Fast-Water Nymphing Tactics
softbound : 68 pp.
Pruett Publishing $18.95
One of the best ways to interest readers faced with thousands of book titles on fly fishing is to focus the subject in an interesting way. This is exactly what John Tedesco does in Fast-Water Nymphing Tactics. Many of the techniques can be applied to fly fishing in other types of water, but by focusing the readers attention on one type of water, and on one of the more difficult types to fish, Tedesco encourages us to improve our ability to more keenly observe fish and their numerous environs.
I, for one, would often pass up the faster water for the more approachable slow riffles and pools, the classic water of our sport. But Tedesco makes an appealing case for not passing up the faster currents, and excellent diagrams help to support his point. The water is more oxygenated in the fast water, the chopped surface provides cover for the fish, and the fish are less choosy of the fly because of the fish's reduced decision time.

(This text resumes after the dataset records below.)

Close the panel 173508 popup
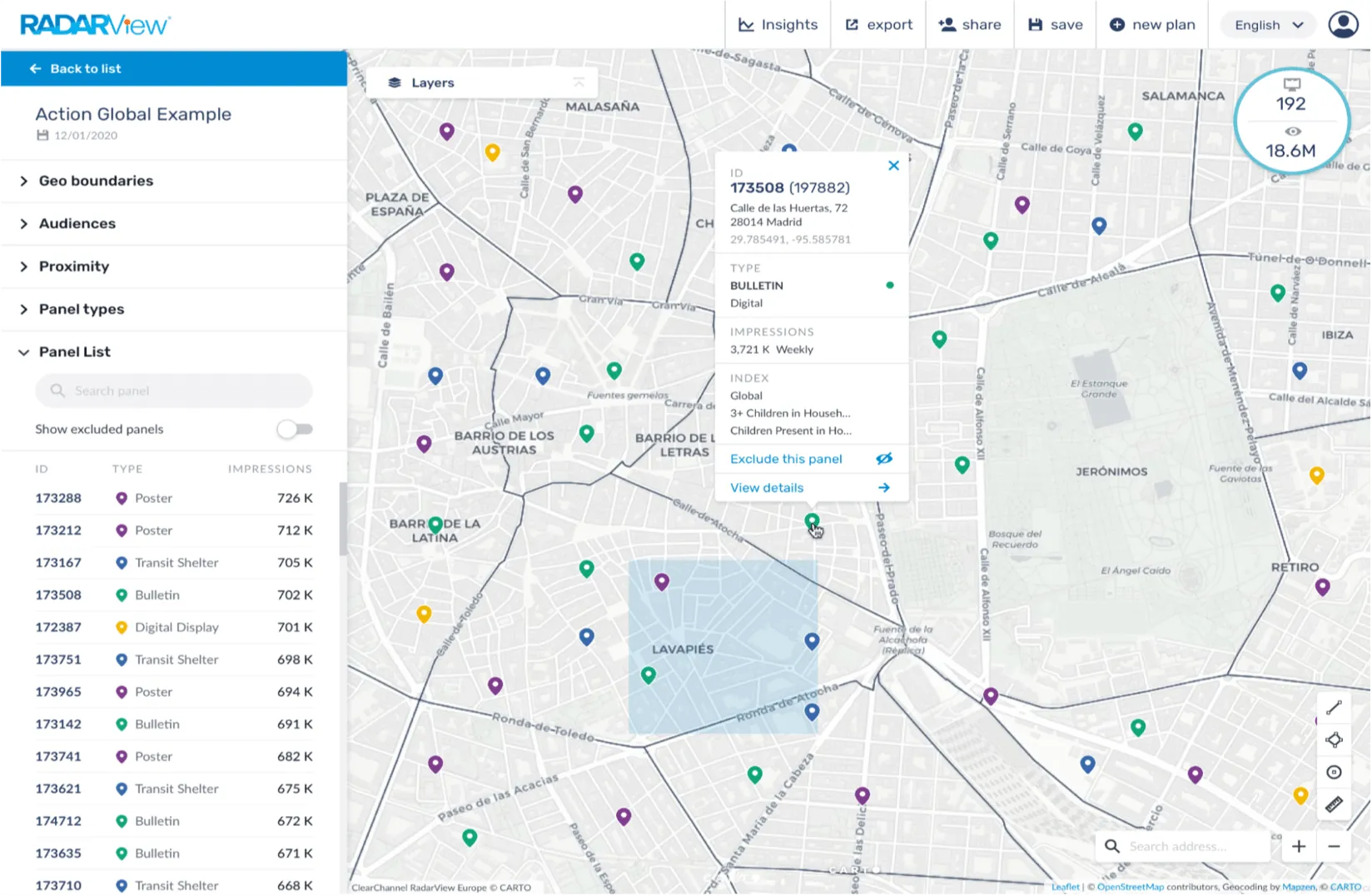 893,166
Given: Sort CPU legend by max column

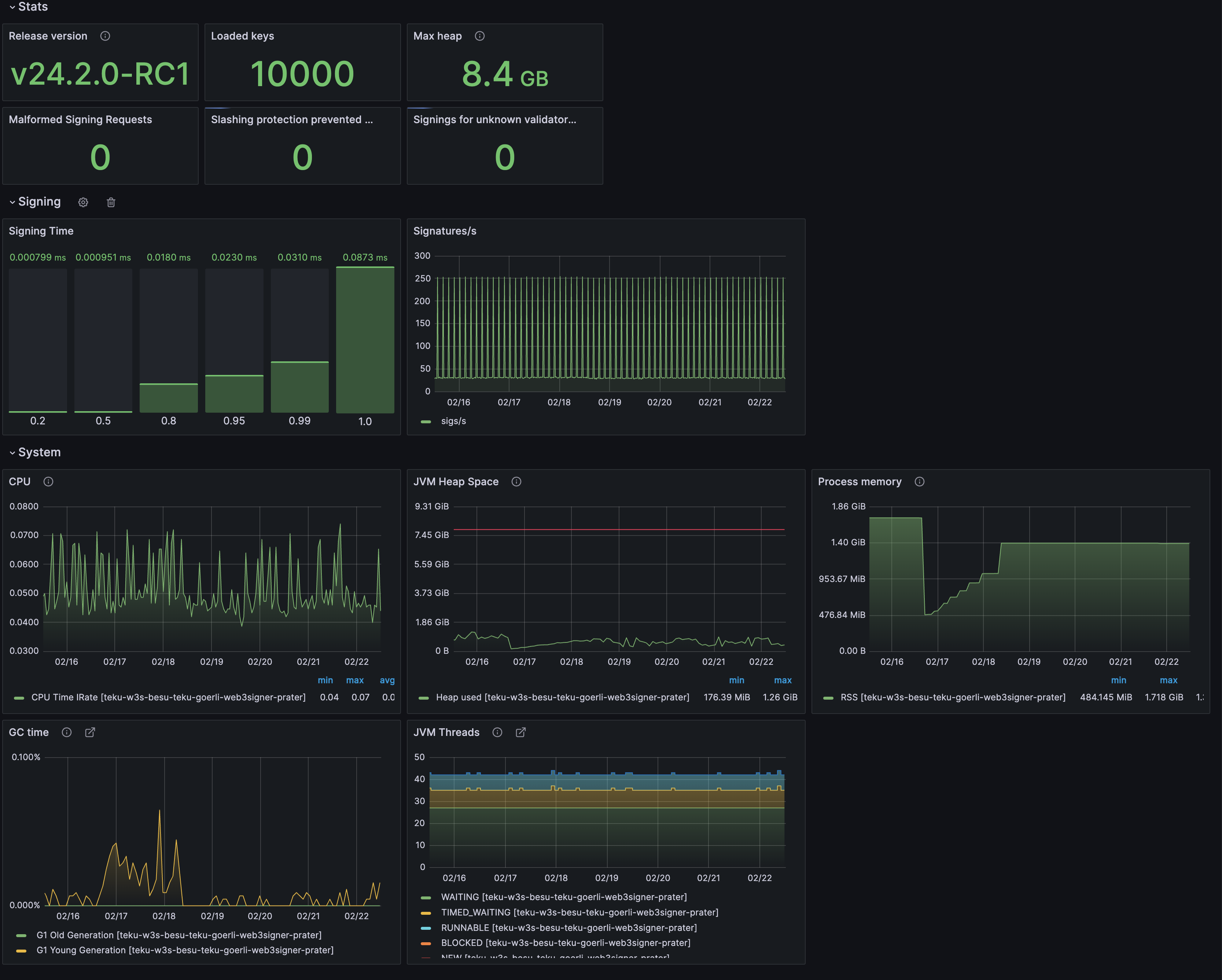Looking at the screenshot, I should click(x=356, y=680).
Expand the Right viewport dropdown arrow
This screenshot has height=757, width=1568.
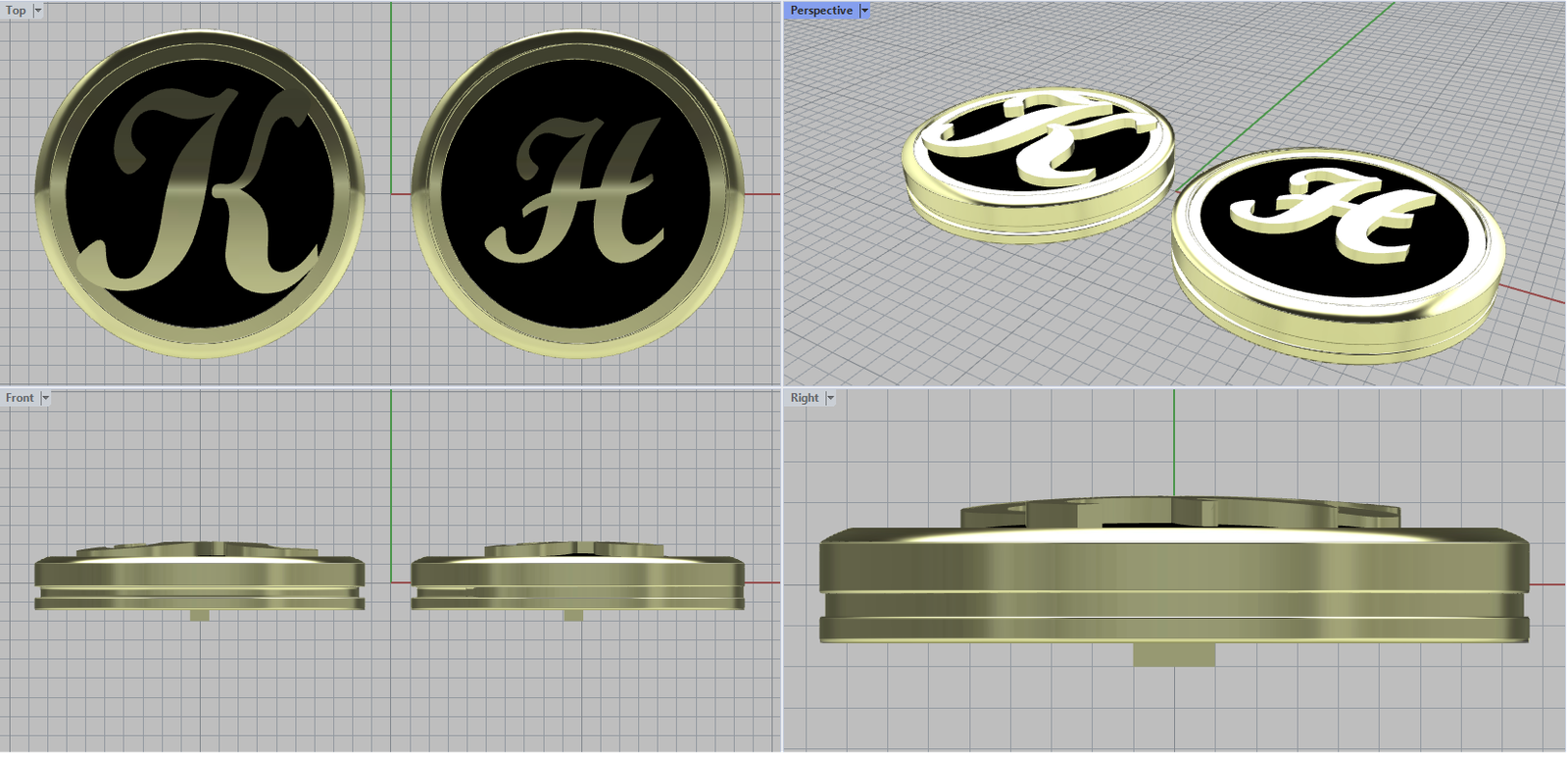pyautogui.click(x=830, y=398)
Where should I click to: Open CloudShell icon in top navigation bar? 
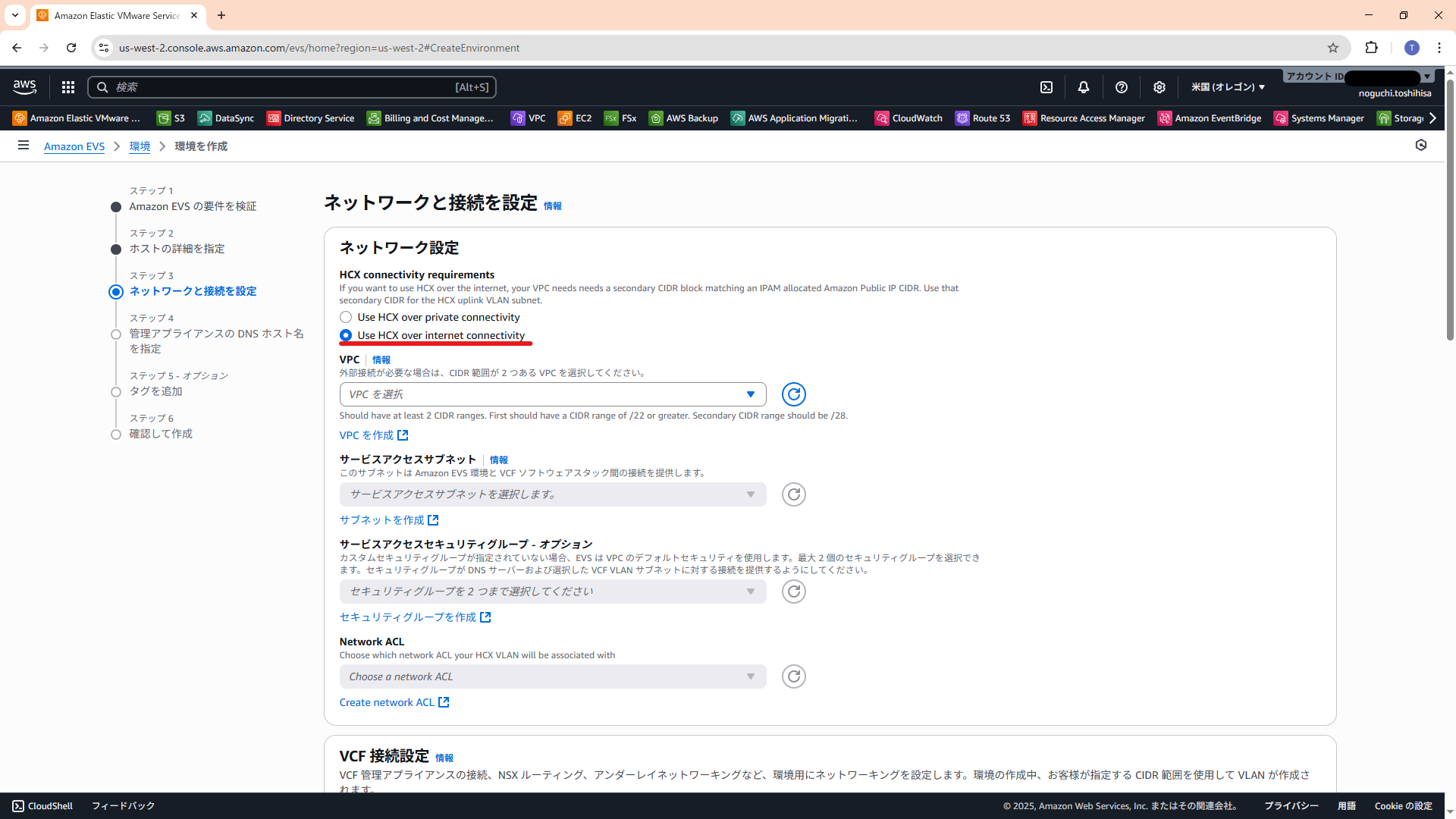click(1046, 87)
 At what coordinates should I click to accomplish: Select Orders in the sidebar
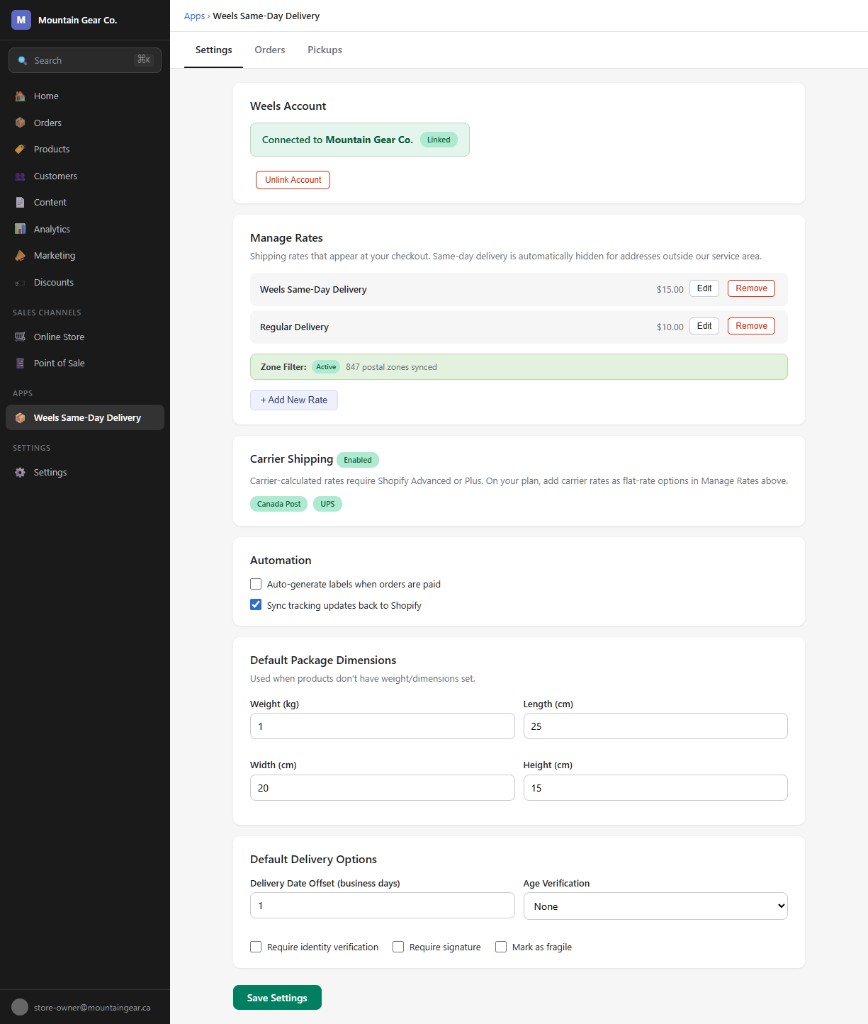pyautogui.click(x=48, y=122)
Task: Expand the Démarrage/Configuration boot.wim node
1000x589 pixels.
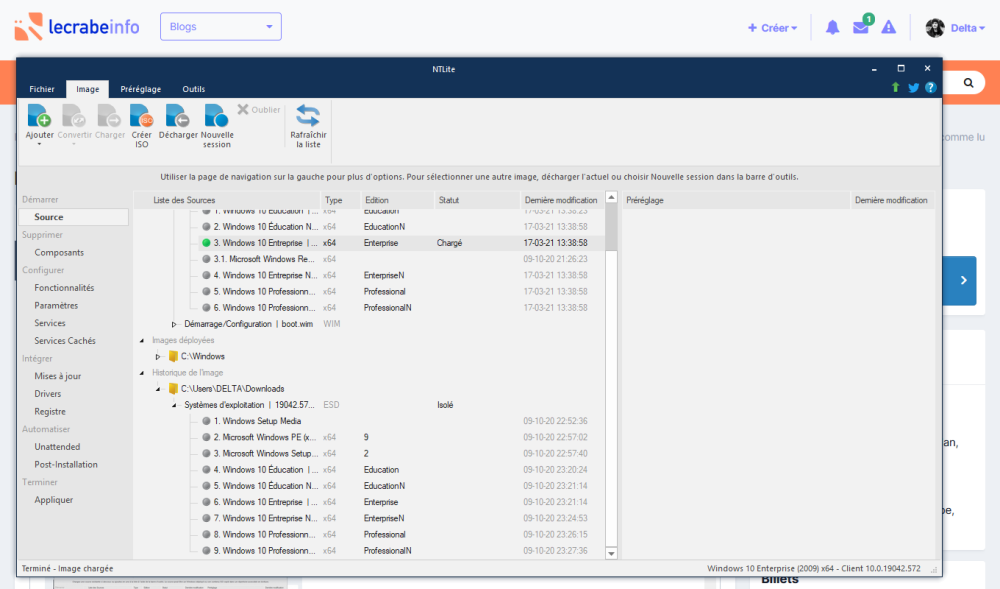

Now if we can only get our fly down there. Tedesco presents excellent techniques for doing just that. Perhaps the most useful technique is the tuck cast, whereby the cast is overpowered vertically and downward in order punch the fly quickly through the surface film and on down to the mouths of eagerly waiting trout.
Tedesco's book is a primer on fly fishing, but that doesn't mean an advanced fly fisher can't learn anything in it. The day after I read the book, I found myself on my local river pausing over a favorite stretch of water. I suddenly found myself exploring ways of approaching the water that I hadn't considered, mainly firing my nymph hard at the water with a tuck cast knowing my fly was getting down further than it usually does. Now I didn't catch anything down there this early in the cold season, but I felt more confident knowing I had a few extra tricks up my vest.